Энн услышала веселые нотки, прозвучавшие в его голосе, и поняла, что если отважится посмотреть в эти серые глаза, то увидит в них спокойную уверенность в ее согласии.
Энн бросила на Беатрис взгляд, полный ужаса. Та буквально излучала удовольствие.
— Конечно же, она потанцует с вами, — сказала Беатрис, буквально отрывая от себя подругу.
И вот уже Генри ведет Энн в центр зала, она чувствует тепло его сильной руки на своей спине. Никогда он не обнимал ее так, когда они танцевали прежде, и никогда в его голосе не звучали такие интимные интонации. Внезапно она поняла, что таким тоном мужчина говорит только с красивой женщиной, с которой ему хотелось бы познакомиться поближе. И ее страх уступил место решимости, довести до конца задуманный план. Этот самоуверенный красавец с каменным сердцем заплатит за то, что сделал с ее жизнью, и первый взнос сделает сегодня же вечером.

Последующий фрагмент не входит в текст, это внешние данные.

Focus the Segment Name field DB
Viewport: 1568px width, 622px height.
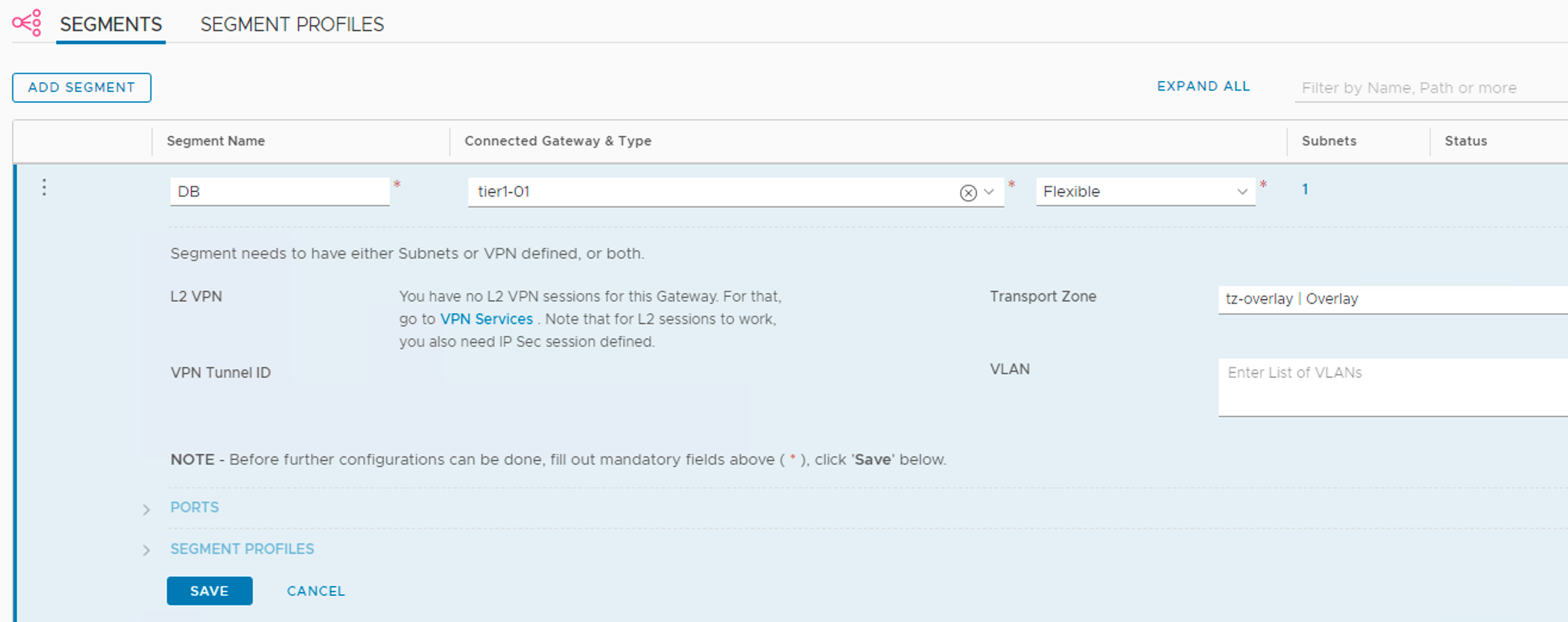tap(279, 192)
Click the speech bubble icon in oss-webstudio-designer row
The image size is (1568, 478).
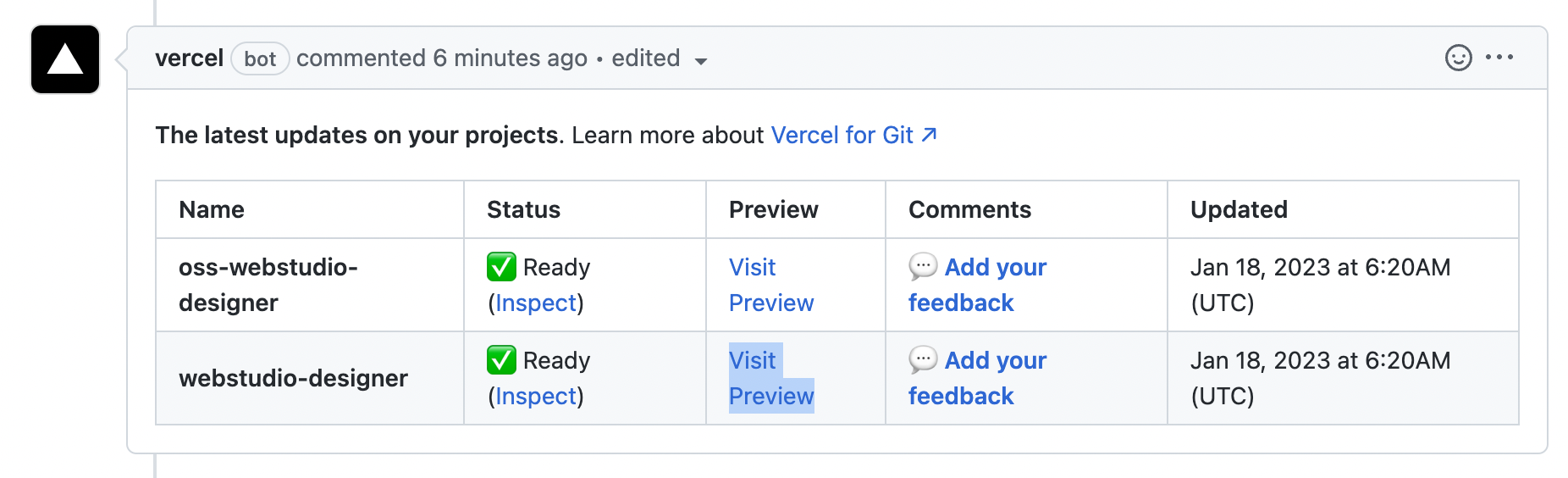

Поэтому прежде чем заскользить в танце, отдавшись уверенным объятиям Генри, Энн одарила своего бывшего мужа самой соблазнительной из улыбок, которые она неделями репетировала перед зеркалом. К ее удовлетворению, лицо Генри приобрело совершенно ошеломленное выражение. При виде такой его реакции последние капли страха растворились…
Он не узнал ее, не узнал! Энн Фостер, которую он знал, была некрасива. Она была толстой, с трудом втискивалась в модные платья, завивала свои светлые волосы в немыслимые локоны, только все напрасно — никто не замечал ее стараний. А у женщины, на которую Генри смотрел сейчас, был нежный овал лица, которому позавидовали бы самые изысканные красавицы, и талия в сорок восемь сантиметров, подчеркнутая изящным корсажем платья.
Энн Фостер, толстые щеки которой скрывали синеву ее прекрасных глаз, толстушка Энн, гадкий утенок в стае Четырехсот Семейств, ныне воплощала собой мечту каждого мужчины. Уверенность струилась вместе с кровью по ее жилам. Она ощущала свою власть над этим мужчиной и знала, что если она захочет обвести Генри вокруг пальца, ей это удастся.
— Генри Оуэн — к вашим услугам, мисс…
Она невинно взглянула на него. Этот взгляд она тщательно отрепетировала под бдительным оком Беатрис. Долгими часами она вживалась в образ прекрасной незнакомки, которую видела в зеркале, по каплям выдавливая из себя скромную и застенчивую девушку, которой была на самом деле. Она долго тренировалась, и только совсем недавно ей удалось убедить Беатрис, что новый облик достаточно органичен.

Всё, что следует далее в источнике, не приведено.